I think this depends on what component/system your trying to use. Recently I found myself using powershell (mostly via copy/paste) for what I consider simple one time system administration type duties. In the past I don't think microsoft would have shipped a product without a first class GUI to manage it (ignoring registry editing for "rare" tweaks). Now, it seems the prevalence of powershell allows some groups inside Microsoft to write a bunch of code without a functional UI, leaving the users to grub through what is effectively programming documentation to perform simple things like enabling/disabling a core feature of the product. I would expect from an architectural level, that microsoft would assure that the major functionality in their product is controllable both from the GUI as well as from the command line. That doesn't appear to be the case anymore than windows 8 can be used entirely from the metro/modern interface.
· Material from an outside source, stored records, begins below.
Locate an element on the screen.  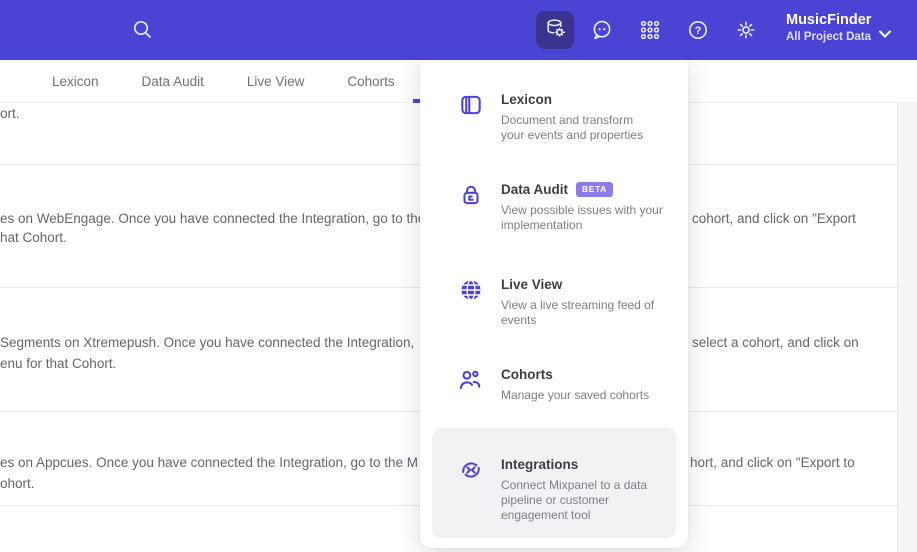
menu-item-title: Integrations is located at coordinates (540, 464).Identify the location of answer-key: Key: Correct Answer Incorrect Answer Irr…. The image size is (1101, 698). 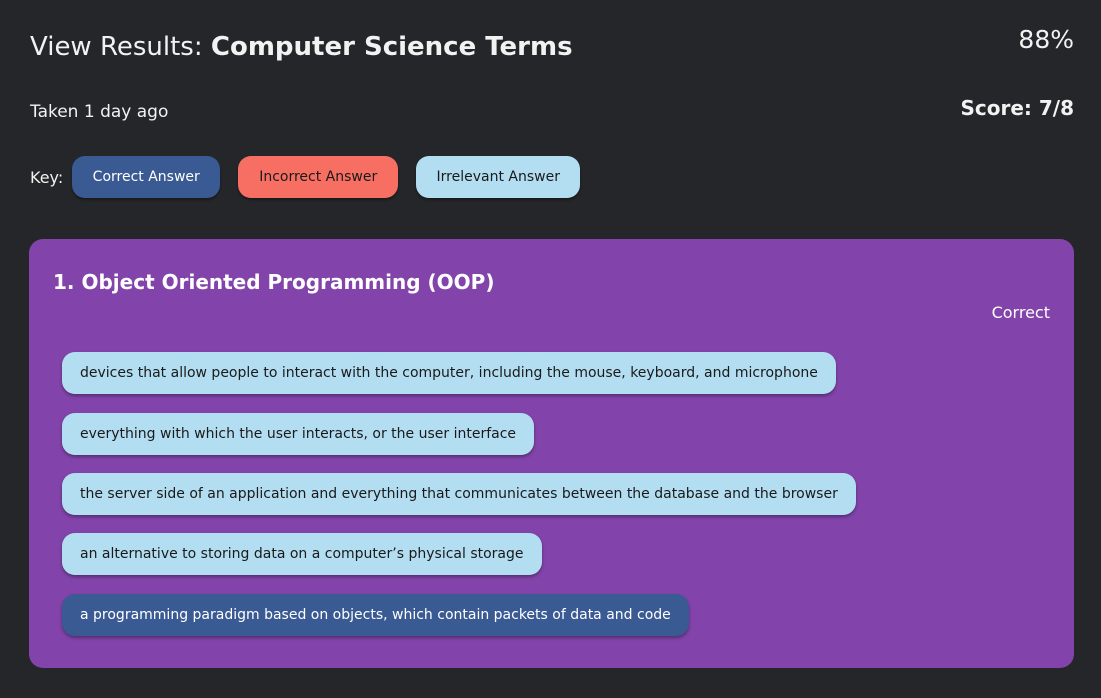
(314, 177).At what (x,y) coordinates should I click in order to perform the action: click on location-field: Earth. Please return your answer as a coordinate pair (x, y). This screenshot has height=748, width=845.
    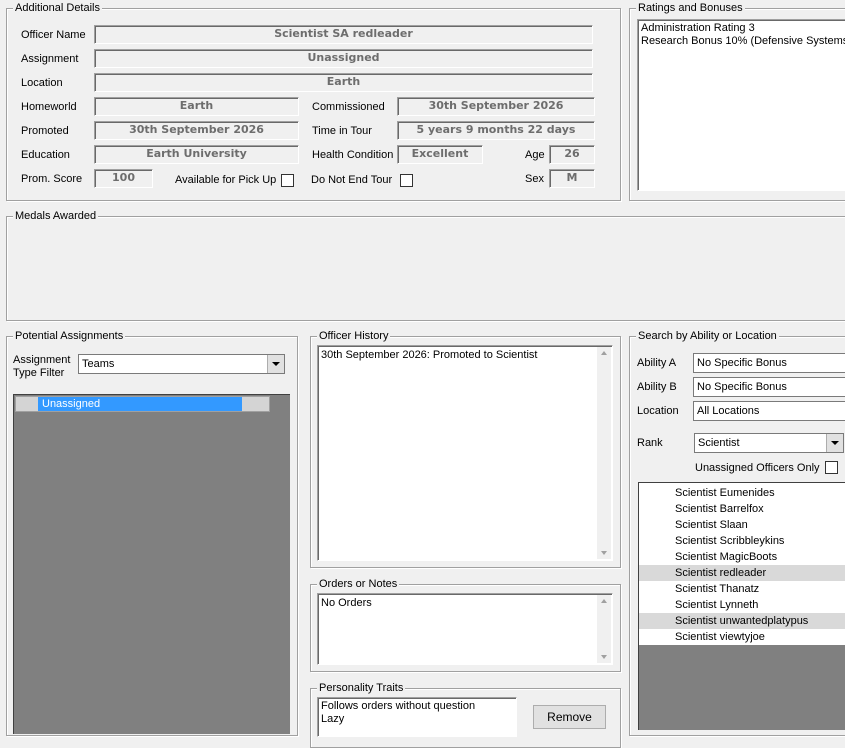
    Looking at the image, I should click on (344, 82).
Frankly, its yet another erosion of what I considered to be Microsoft's strong points against Linux.



It's somewhat ironic in that one of the Microsoft's aims has been to solve the problem of having some features that were only GUI-accessible, meaning they were difficult/impossible to automate.

So PSh gets treated as the first-class interface with the GUI being a frontend to underlying PSh functionality. I've gotten away from Windows sysadmin work, but from what you're describing it sounds like they've swung the pendulum a bit too far in the other direction and no some of the GUI stuff isn't easily accessible.

Having both would obviously be ideal, but if you were to put a gun to my head and make me choose, I'd take the current situation of a lacking GUI every time, personally. All the times I'd run into situations where the answer was essentially "nope, can't automate that" in the past were beyond infuriating.


"All the times I'd run into situations where the answer was essentially "nope, can't automate that" in the past were beyond infuriating."

BTW: In the past (because I don't do a lot of this anymore either), GUI operations were automatable with one of the dozens of clones of the windows macro recorder. The ones I remember using had their own little scripting languages (which could be automatically generated/recorded) with simple variable substitution and control flows. The resulting scripts were callable from the command line/batch files. Those products overwhelmingly relied on the ability to walk the GUI resource trees and find things by id/name/some attribute and then send messages like clicking or typing to them. How well applications like this still work in a metro/modern environment I don't know. Although a google search indicates a number that are still available.